Being such a Briton myself, I thus find myself curling up in kittenish ecstasy when the 82-year-old Phillips answers the phone from London: “Helloooo,” he coos, chuckling affably when I point out that he must utter his own catch phrase about 50 times a day. “Ah, yes,” he says. “Certain phrases have come up throughout my life, and people everywhere want me to do them, on the tube or in the street or wherever. I take it in my stride. It happened last night, when I got the award.”

I’m speaking with Phillips the morning after his win of the best-supporting-actor prize at the British Independent Film Awards for his work in Hanif Kureishi and Roger Michell’s Venus, in which he and Peter O’Toole play aging actors who meet each morning to scan the audition lists, drink coffee and swap medications (“Now, these blue ones are really rather marvelous . . .”). Although Phillips detects elements of Jack Lemmon and Walter Matthau in their relationship, its also true that if Withnail and I, the most notorious resting actors in British cinema, had survived to a ripe old age, they might have ended up like this doddery old pair — wildly theatrical and doggedly, combatively devoted to each other.

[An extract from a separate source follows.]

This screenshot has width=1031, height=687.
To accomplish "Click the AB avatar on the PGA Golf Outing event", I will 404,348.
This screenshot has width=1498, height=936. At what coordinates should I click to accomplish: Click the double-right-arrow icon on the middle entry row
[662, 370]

For American audiences, Phillips will be most familiar for the big-budget, London-shot films from the Indian summer of his 70-year career: colonial buffers in Empire of the Sun and Out of Africa, and the Sorting Hat in the Harry Potter movies. He routinely turns up these days on television in roles that nimbly play off his established persona. Casting him as a judge in The Trials of Oz, for example, alerts any British viewer to something deeply deficient in the character’s legal authority, simply because he’s played by that terrible old roué Leslie Phillips.

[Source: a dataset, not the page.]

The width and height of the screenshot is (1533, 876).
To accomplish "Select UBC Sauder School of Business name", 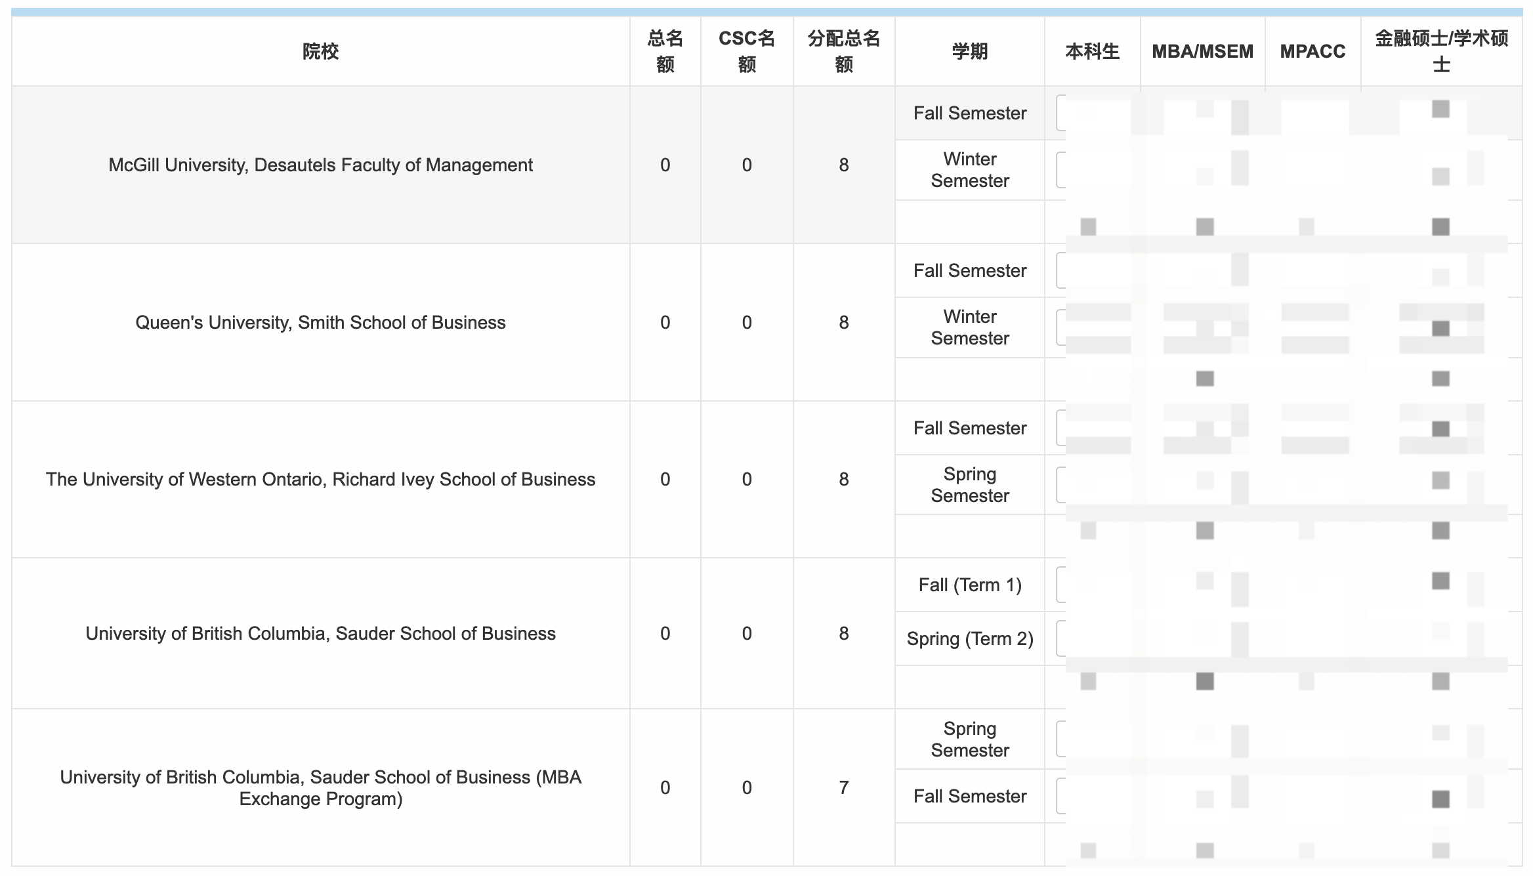I will (320, 633).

Despite embodying the very essence of the upper-middle-class ladies’ man, Phillips was actually raised in the direst poverty. Born in 1924 in Tottenham, Phillips lost his father when he was a child, and his desperate mother enrolled the boy in elocution lessons — the conventional first step for any regional or working-class British actor until well into the 1950s. He remains a stickler for crisp, precise enunciation. “Diction is terribly important in the theater. A lot of actors these days . . . well, it’s not like the old days when you had to have a very clear, upper-class English accent. I had a thick London accent as a child, so first I had to get rid of it.”

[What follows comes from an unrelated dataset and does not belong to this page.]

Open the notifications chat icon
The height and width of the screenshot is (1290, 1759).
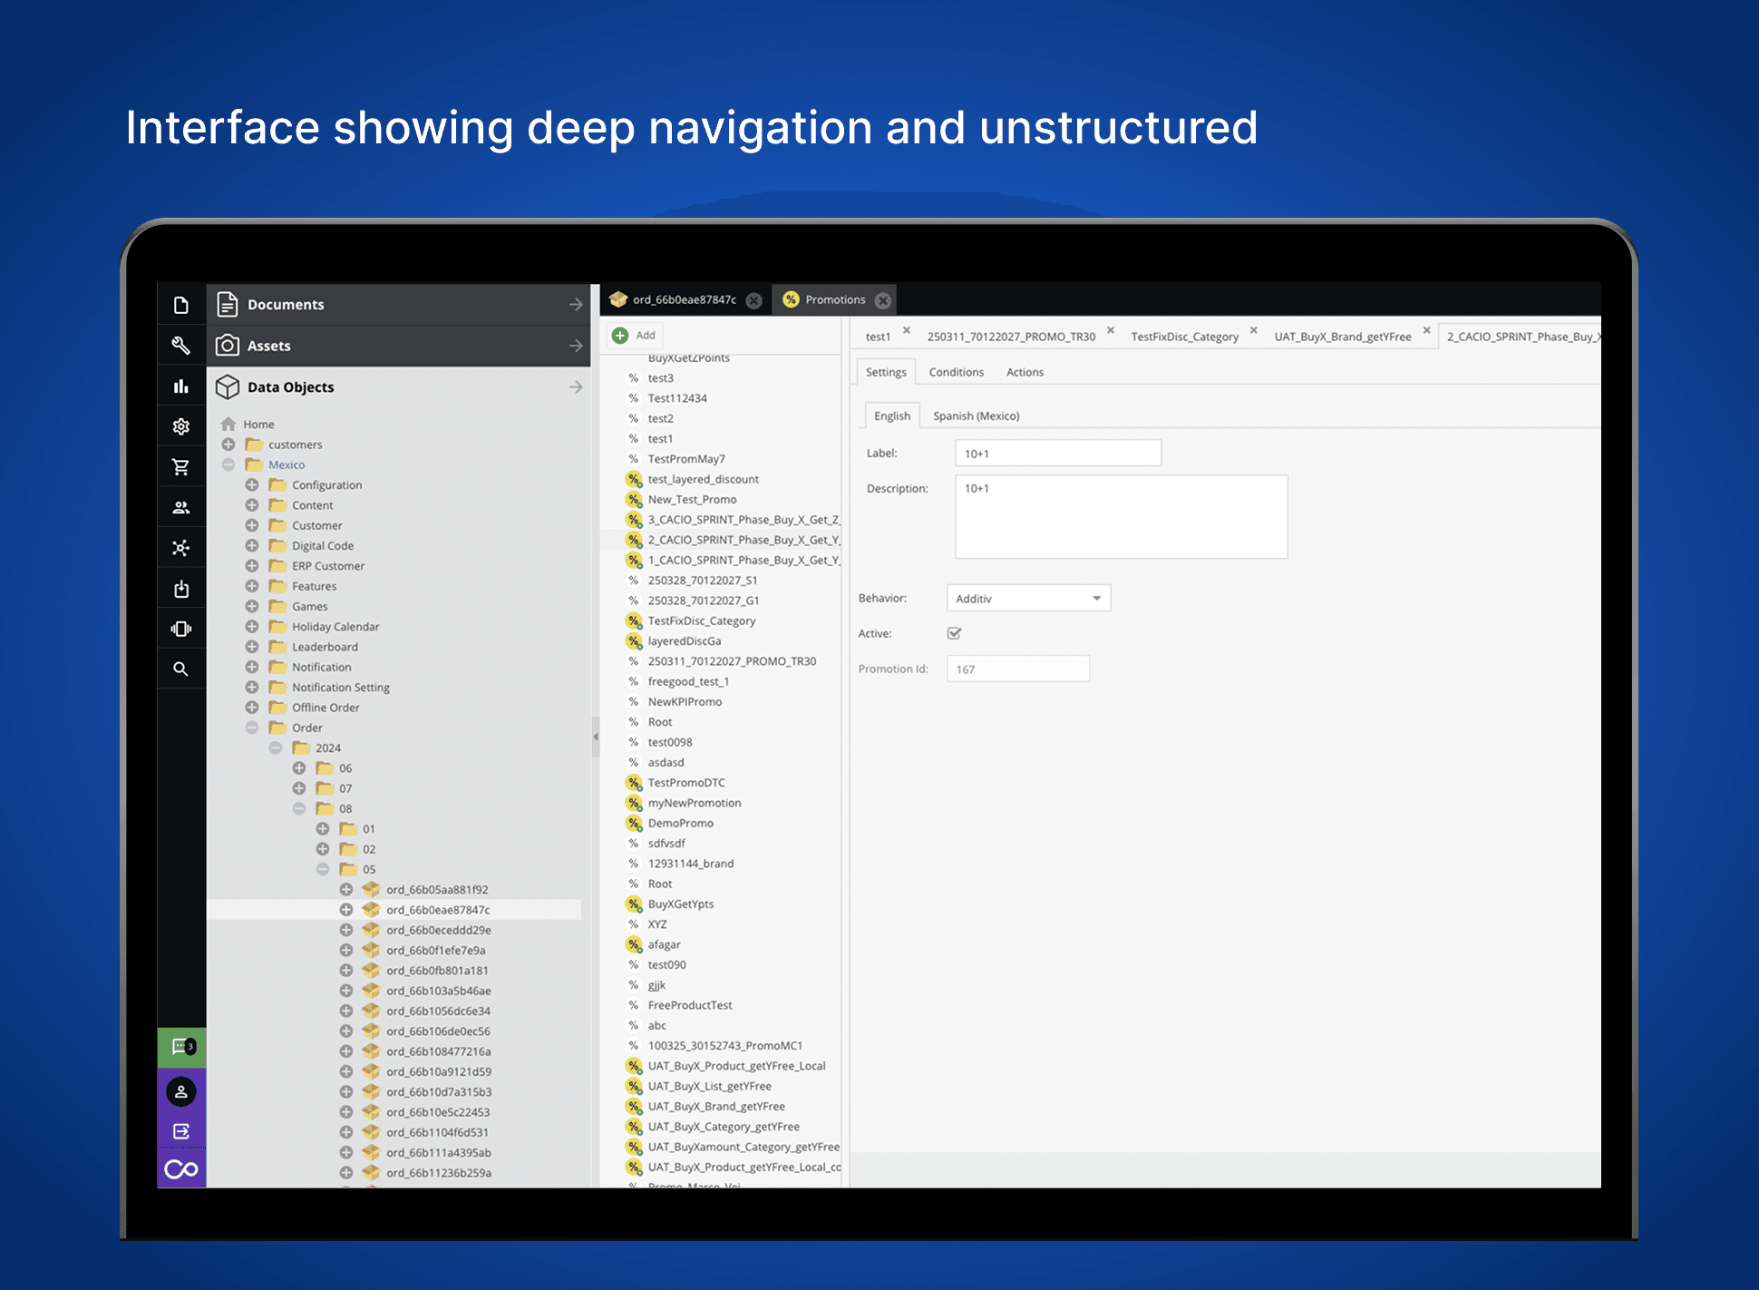[x=181, y=1047]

By the age of 9, he was on the West End playing Peter Pan, and he seems to have worked unceasingly ever since. “I always worked with the top people. I worked for Binkie Beaumont, the impresario, and H.M. Tennant, who controlled a lot of the theaters in New York and London, and always with top stars: Vivien Leigh, Rex Harrison, people like that, you know. I did that until I went into the army.”

But Phillips’ army career ended just before D-day, when he was invalided out after a nervous breakdown. Soon after his recovery, he was back on the boards. Phillips then re- established himself as an adult performer in the 1950s radio comedy The Navy Lark (where he invested other cheeky catch phrases like “Lumme!” and “Ding dong!” with his singular naughtiness), appeared in a few early Carry On movies and later inherited the Doctor series of light comedies from the original star, Dirk Bogarde. He was everywhere for the next 20 years.

“You really could be a British national institution just by being on the radio, television and in movies,” he recalls. “I used to do them all at once. You can’t do that so easily in America. You can do movies and TV in Los Angeles, and theater in New York, but you can’t just run from a morning dress rehearsal over to a film studio for the afternoon as easily as you could in London.”

Entering his ninth decade, Phillips plans to remain busy until they bury him. “I feel incredibly youthful,” he says. “In fact, I have a job of work persuading people that I’m 82.” The BIFA award is simply more encouragement. Does he, I ask, have a hangover from the celebrations last night?

“Well, it was all very surprising and exciting, but I’m really not a great drinker.” Then the imperishable Leslie Phillips of British folk memory kicks in one last time as he smoothly declares, “I do love a nice glass of champagne, though. Lovely!”